程序代写 IFN647 Workshop (Week 3)

Objectives:
IFN647 Workshop (Week 3)
Pre-processing Textual Data
• Understand how to use python to do basic data pre- processing for text documents.

Copyright By PowCoder代写 加微信 powcoder

Task 1: Write a program that loads (reads) an XML document, and prints out the itemid and the number of words in of the document.
The following is the Format of the Document:
BELGIUM: MOTOR RACING-LEHTO AND SOPER HOLD ON FOR GT VICTORY.
MOTOR RACING-LEHTO AND SOPER HOLD ON FOR GT VICTORY.
SPA FRANCORCHAMPS, Belgium

J.J. Lehto of Finland and of Britain drove their ailing McLaren to victory in the fifth round of the world GT championship on Sunday, beating the Mercedes of Schneider and Austrian Alexander Wurz by 15 seconds.

Their victory enabled them to open up a 16-point lead in the overall standings over Schneider, who mounted a strong challenge on the struggling leaders in the final minutes of the four-hour race.

But Soper, struggling with the car’s handling caused by a broken undertray, just managed to hold on for the win.

Lehto had opened up a lead of over 90 seconds during a mid-race downpour in the Ardennes mountains.

“I thought that everyone else was driving on dry-weather tyres,” he joked afterwards.

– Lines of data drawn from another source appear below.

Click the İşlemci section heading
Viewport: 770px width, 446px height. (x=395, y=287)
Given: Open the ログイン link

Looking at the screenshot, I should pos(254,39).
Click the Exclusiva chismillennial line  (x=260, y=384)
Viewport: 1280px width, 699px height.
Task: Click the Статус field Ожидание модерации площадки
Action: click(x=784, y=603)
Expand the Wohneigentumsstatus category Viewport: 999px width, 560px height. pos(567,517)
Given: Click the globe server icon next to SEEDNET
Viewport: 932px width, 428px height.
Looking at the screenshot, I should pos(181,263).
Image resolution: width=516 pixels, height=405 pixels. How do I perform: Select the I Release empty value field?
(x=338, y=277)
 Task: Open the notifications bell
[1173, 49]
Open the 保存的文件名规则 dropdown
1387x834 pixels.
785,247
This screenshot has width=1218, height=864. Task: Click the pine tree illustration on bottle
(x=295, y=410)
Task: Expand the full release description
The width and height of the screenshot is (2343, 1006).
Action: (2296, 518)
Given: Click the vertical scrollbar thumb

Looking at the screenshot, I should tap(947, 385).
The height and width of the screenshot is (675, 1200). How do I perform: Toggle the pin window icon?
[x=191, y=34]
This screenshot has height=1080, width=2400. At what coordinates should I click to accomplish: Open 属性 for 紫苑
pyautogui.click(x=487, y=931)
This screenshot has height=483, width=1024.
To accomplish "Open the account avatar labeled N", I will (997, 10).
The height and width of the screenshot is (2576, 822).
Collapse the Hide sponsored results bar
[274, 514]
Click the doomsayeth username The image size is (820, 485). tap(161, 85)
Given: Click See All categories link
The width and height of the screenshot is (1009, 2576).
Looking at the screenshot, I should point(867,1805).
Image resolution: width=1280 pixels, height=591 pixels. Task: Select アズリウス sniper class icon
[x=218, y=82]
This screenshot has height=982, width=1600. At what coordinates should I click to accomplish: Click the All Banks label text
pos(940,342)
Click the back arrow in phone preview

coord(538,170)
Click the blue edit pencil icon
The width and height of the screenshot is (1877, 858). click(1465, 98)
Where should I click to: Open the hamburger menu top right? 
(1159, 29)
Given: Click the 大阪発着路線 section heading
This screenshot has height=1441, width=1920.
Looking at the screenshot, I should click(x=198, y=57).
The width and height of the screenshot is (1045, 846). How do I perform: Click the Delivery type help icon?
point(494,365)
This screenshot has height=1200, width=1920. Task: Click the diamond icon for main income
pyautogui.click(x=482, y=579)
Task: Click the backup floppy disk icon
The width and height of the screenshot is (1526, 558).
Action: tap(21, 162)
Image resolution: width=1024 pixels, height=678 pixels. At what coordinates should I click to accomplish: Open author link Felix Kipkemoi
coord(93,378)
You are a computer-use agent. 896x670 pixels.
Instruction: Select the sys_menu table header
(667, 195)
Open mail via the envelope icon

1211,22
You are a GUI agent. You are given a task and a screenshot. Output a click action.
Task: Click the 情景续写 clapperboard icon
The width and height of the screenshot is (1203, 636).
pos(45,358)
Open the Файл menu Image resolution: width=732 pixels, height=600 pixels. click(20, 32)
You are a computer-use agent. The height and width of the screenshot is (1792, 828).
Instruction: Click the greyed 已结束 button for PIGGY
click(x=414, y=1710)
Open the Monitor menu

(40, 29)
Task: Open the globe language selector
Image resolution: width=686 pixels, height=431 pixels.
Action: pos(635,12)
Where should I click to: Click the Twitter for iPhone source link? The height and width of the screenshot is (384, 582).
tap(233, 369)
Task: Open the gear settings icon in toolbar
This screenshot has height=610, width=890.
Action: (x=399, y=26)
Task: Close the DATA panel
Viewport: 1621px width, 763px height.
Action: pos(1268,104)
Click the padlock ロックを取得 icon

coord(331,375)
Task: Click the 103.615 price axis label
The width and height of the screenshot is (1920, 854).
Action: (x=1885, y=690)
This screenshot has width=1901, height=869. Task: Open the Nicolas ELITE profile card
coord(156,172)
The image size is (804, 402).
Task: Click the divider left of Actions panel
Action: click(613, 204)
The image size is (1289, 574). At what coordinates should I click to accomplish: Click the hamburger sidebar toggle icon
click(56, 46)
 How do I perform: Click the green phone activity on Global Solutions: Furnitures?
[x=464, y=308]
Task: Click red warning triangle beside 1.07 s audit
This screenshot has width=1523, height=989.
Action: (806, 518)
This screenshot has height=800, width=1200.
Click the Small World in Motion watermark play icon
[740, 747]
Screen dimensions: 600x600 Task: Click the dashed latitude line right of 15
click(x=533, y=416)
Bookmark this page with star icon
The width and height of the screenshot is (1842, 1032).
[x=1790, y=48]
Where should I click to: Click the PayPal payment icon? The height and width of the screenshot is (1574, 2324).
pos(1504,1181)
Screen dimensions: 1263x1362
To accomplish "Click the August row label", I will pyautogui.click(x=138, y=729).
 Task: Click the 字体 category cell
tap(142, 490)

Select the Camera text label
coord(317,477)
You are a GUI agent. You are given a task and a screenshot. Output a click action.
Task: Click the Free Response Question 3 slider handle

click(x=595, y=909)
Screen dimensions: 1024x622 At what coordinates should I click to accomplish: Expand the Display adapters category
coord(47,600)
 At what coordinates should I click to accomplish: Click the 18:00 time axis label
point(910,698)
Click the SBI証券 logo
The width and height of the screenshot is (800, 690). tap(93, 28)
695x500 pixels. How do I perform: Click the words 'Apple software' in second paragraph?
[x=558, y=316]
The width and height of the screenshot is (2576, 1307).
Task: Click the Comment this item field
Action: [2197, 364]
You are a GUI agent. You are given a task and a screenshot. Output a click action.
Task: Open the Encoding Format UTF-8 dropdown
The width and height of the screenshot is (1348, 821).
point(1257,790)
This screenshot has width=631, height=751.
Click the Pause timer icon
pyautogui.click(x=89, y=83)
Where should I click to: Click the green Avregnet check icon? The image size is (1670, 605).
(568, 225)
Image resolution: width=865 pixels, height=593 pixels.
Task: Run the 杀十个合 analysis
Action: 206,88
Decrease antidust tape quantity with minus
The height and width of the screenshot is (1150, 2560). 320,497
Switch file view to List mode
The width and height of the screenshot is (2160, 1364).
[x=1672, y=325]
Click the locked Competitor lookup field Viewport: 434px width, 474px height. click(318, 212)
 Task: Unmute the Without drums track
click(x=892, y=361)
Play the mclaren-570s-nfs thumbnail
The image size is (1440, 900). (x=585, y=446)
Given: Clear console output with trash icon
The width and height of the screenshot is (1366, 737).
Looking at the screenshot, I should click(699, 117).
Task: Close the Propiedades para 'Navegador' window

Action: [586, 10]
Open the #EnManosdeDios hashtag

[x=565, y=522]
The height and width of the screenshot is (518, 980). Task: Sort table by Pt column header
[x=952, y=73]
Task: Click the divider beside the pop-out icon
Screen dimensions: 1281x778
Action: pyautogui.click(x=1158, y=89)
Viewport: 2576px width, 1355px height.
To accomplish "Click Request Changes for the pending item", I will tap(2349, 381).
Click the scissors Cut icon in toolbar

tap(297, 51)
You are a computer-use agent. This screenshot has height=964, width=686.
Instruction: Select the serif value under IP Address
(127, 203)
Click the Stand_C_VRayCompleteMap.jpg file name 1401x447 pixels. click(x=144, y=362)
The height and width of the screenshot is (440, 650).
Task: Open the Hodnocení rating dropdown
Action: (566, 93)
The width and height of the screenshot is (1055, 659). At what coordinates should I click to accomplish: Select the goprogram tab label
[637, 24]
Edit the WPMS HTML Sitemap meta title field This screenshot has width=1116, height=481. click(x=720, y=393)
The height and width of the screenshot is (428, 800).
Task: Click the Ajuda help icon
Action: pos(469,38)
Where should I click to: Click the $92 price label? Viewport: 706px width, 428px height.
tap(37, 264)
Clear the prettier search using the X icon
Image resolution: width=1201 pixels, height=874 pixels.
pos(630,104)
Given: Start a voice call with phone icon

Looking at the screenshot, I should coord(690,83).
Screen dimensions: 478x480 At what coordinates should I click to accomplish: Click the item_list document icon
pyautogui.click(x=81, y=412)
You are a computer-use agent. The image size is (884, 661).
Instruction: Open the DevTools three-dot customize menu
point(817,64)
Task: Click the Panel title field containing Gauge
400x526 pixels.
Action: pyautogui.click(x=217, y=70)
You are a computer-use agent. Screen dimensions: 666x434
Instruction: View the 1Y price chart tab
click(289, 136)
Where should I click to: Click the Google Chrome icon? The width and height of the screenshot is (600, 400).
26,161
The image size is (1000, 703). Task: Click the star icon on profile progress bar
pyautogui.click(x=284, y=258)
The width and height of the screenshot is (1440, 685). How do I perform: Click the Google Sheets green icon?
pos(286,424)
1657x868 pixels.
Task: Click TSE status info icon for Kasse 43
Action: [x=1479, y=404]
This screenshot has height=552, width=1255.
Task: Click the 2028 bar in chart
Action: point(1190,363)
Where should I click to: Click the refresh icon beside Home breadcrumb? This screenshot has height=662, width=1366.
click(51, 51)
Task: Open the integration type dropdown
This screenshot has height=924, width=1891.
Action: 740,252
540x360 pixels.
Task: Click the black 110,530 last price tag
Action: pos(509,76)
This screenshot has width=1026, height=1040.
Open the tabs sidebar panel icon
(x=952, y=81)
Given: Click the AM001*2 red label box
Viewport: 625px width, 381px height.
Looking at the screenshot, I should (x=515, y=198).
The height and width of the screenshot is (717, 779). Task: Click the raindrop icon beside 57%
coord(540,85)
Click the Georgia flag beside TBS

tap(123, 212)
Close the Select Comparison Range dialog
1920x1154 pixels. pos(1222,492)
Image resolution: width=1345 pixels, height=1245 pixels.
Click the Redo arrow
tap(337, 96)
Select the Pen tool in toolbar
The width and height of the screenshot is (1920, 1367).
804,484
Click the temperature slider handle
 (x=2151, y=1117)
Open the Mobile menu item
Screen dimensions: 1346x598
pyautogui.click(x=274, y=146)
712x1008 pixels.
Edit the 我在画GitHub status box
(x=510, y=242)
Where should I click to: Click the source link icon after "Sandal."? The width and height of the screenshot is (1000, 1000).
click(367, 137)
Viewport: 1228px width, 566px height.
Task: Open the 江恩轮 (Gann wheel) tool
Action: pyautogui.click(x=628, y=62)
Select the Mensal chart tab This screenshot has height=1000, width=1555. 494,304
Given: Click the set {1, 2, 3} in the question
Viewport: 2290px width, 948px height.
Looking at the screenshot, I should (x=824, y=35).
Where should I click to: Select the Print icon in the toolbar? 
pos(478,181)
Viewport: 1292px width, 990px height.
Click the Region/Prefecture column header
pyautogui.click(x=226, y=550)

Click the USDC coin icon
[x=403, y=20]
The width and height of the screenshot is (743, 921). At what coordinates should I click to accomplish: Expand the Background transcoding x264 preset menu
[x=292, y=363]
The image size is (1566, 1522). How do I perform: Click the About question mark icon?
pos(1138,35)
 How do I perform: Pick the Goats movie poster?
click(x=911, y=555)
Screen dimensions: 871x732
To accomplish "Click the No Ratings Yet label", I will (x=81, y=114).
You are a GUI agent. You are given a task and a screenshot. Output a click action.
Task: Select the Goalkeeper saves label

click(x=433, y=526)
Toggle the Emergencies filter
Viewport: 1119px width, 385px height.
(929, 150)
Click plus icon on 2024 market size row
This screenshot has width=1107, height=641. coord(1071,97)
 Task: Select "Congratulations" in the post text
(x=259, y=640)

“We swapped to rain tyres at exactly the right time and I was able to push hard and open up a big lead.”

Third to finish was the Porsche of France’s and and Belgian Thierry Boutsen.

The Belgian, a former Formula One driver, switched from the car he normally shares with Stuck following a power-steering failure on his own car.

(c) Reuters Limited 1997

Task 2: Design a parsing function (parse_doc(input, stops)) to read a file and represent the file as a tuple
(word_count, {docid:curr_doc})
• word_countisthenumberofwordsin…<\text> • docidissimplyassignedbythe‘itemid’in • curr_docisadictionaryofterm_frequencypairs.
You only need to tokenize the ‘’ part of the document into words, exclude all tags, and discard punctuations and numbers. Then please remove stopping words and at last get all terms used in the ‘’ part.
o Download the stopping words list (common-english- words.txt) from the Blackboard, and use it for this task.
You can initialize dictionary curr_doc ={}, then add terms into curr_doc ={}, when you go through terms, you may need to check if the new term exists in curr_doc and then update its frequency.
The following is an example of the return value of parse_doc() for file “6146.xml” (see the file in the data folder in the Blackboard):
(133, {‘6146’: {‘argentine’: 1, ‘bonds’: 1, ‘slightly’: 1, ‘higher’: 1, ‘small’: 1, ‘technical’: 2, ‘bounce’: 2, … , ‘newsroom’: 1}})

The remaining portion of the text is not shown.